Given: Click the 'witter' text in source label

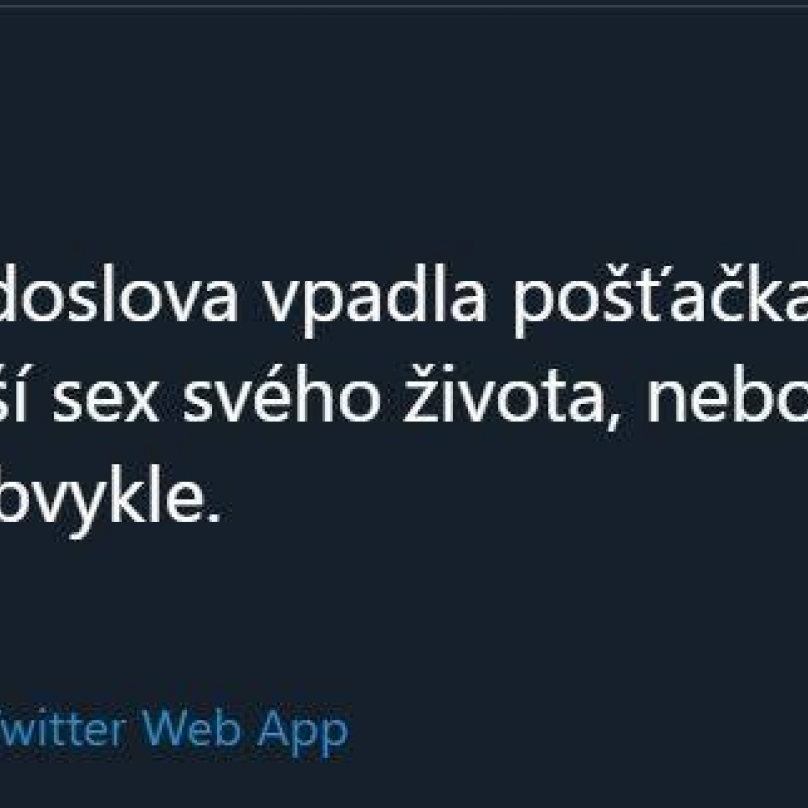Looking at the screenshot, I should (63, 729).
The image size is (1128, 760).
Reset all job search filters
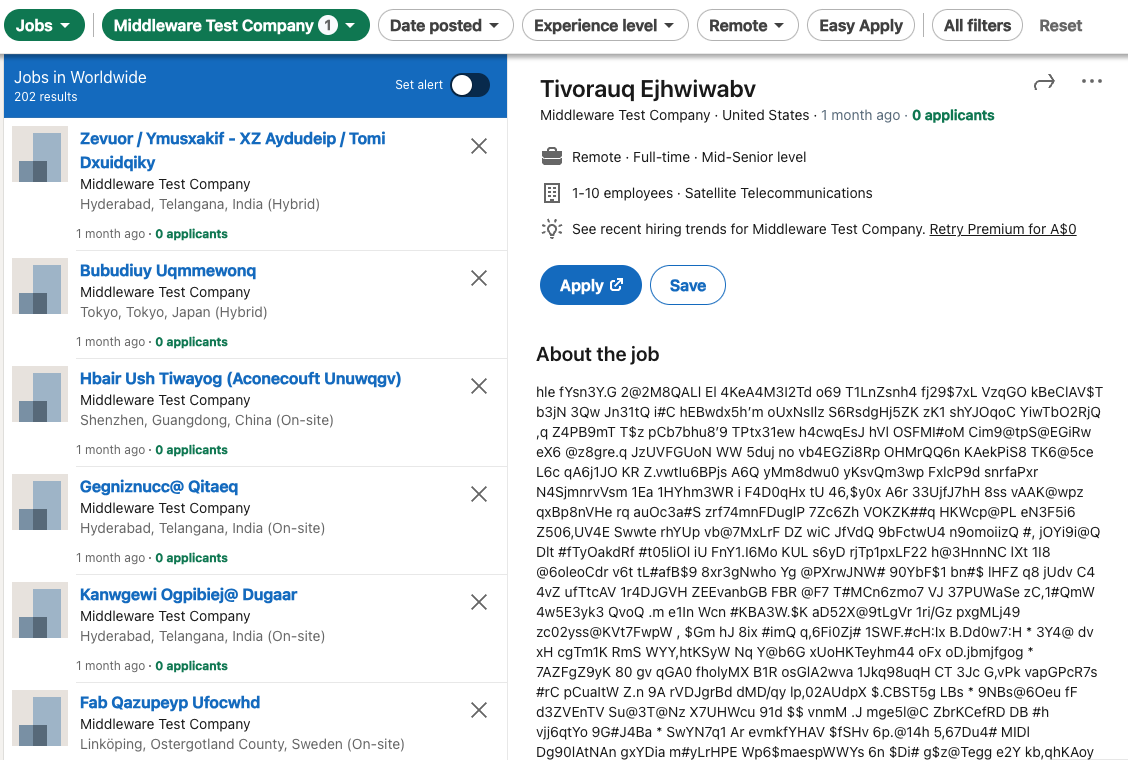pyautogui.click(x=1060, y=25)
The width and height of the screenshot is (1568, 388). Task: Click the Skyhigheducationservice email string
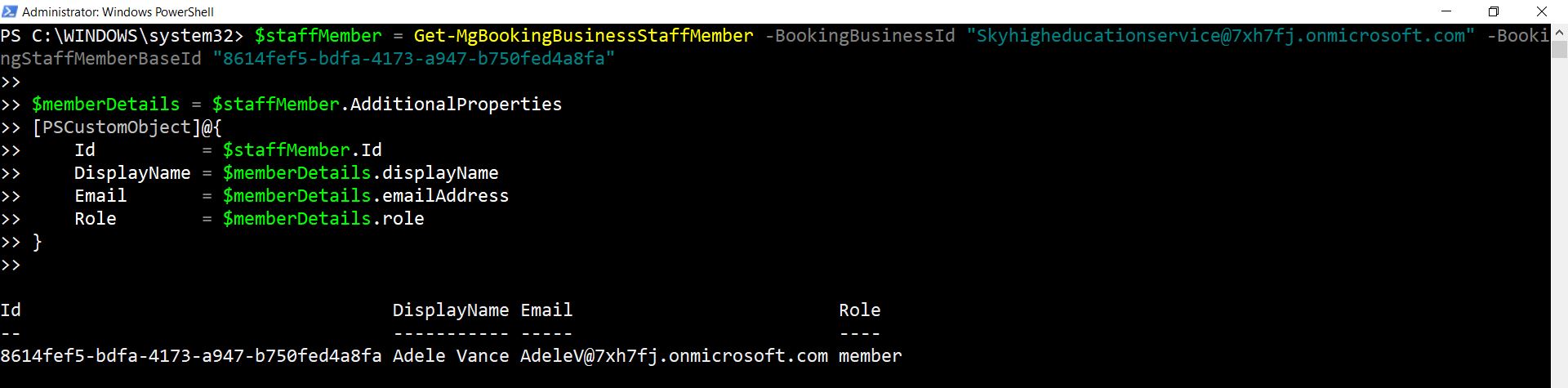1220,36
---
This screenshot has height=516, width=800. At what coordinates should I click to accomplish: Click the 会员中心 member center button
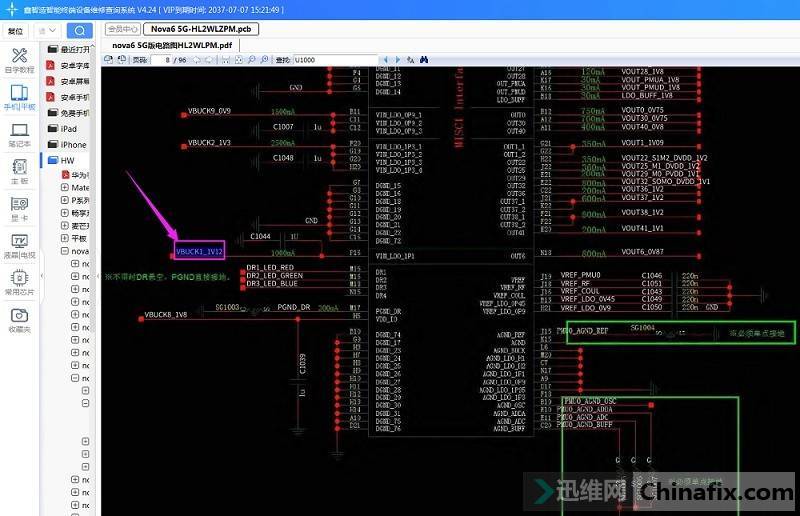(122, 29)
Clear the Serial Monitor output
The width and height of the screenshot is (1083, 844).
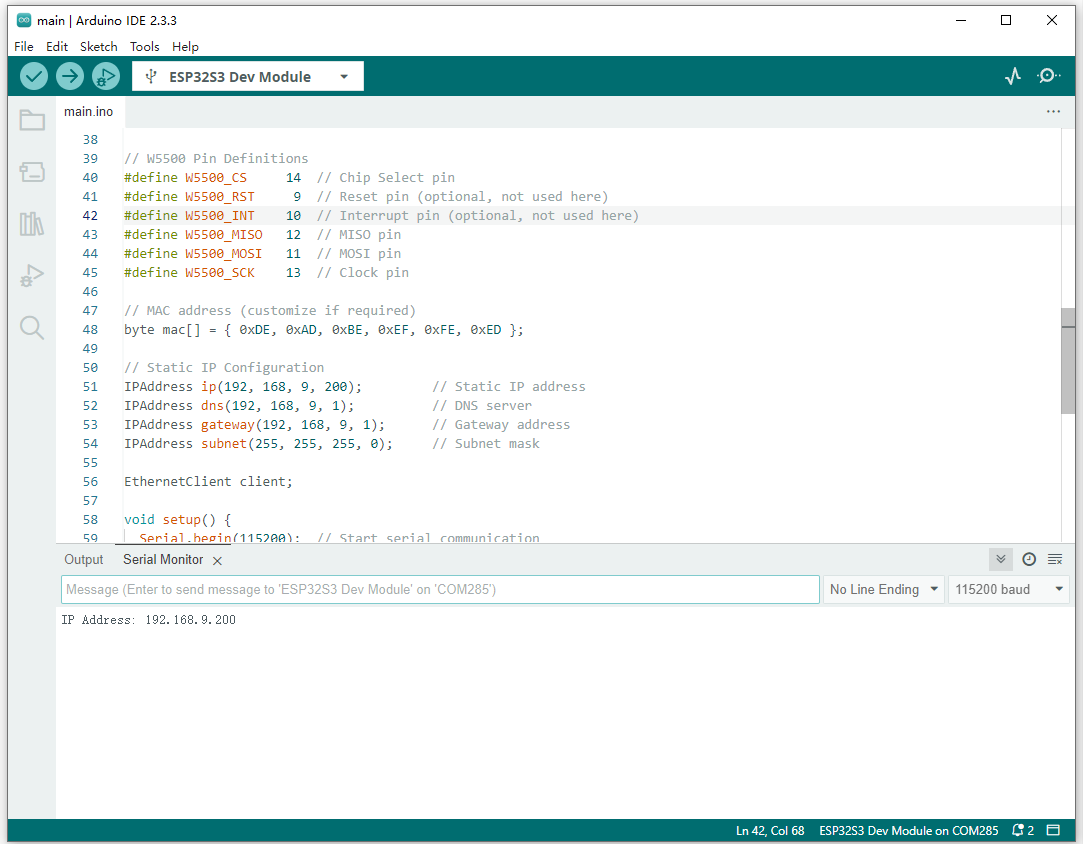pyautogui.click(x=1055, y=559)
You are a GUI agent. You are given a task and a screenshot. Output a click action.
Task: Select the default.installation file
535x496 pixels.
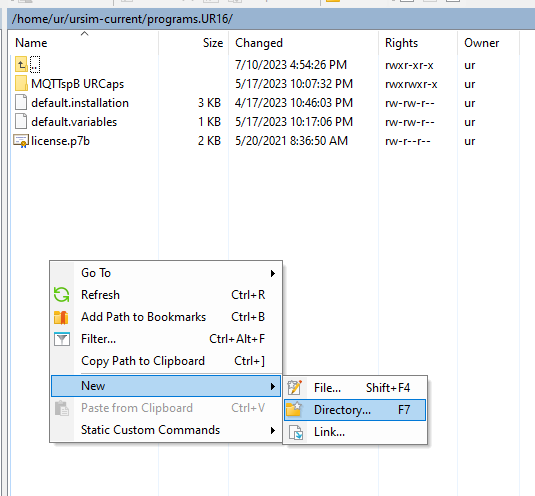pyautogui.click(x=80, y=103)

### Assignment
Only one part of the listing is wanted: the lines from the one containing "This screenshot has" through the one containing "Task: Select the default.installation file", both included. Please transcribe it exactly, leaving out the pictures.

### Solved exercise
This screenshot has height=516, width=800. At what coordinates should I click to accomplish: Click the 会员中心 member center button
(122, 29)
Clear the Serial Monitor output
The width and height of the screenshot is (1083, 844).
pyautogui.click(x=1055, y=559)
You are a GUI agent. You are given a task and a screenshot. Output a click action.
Task: Select the default.installation file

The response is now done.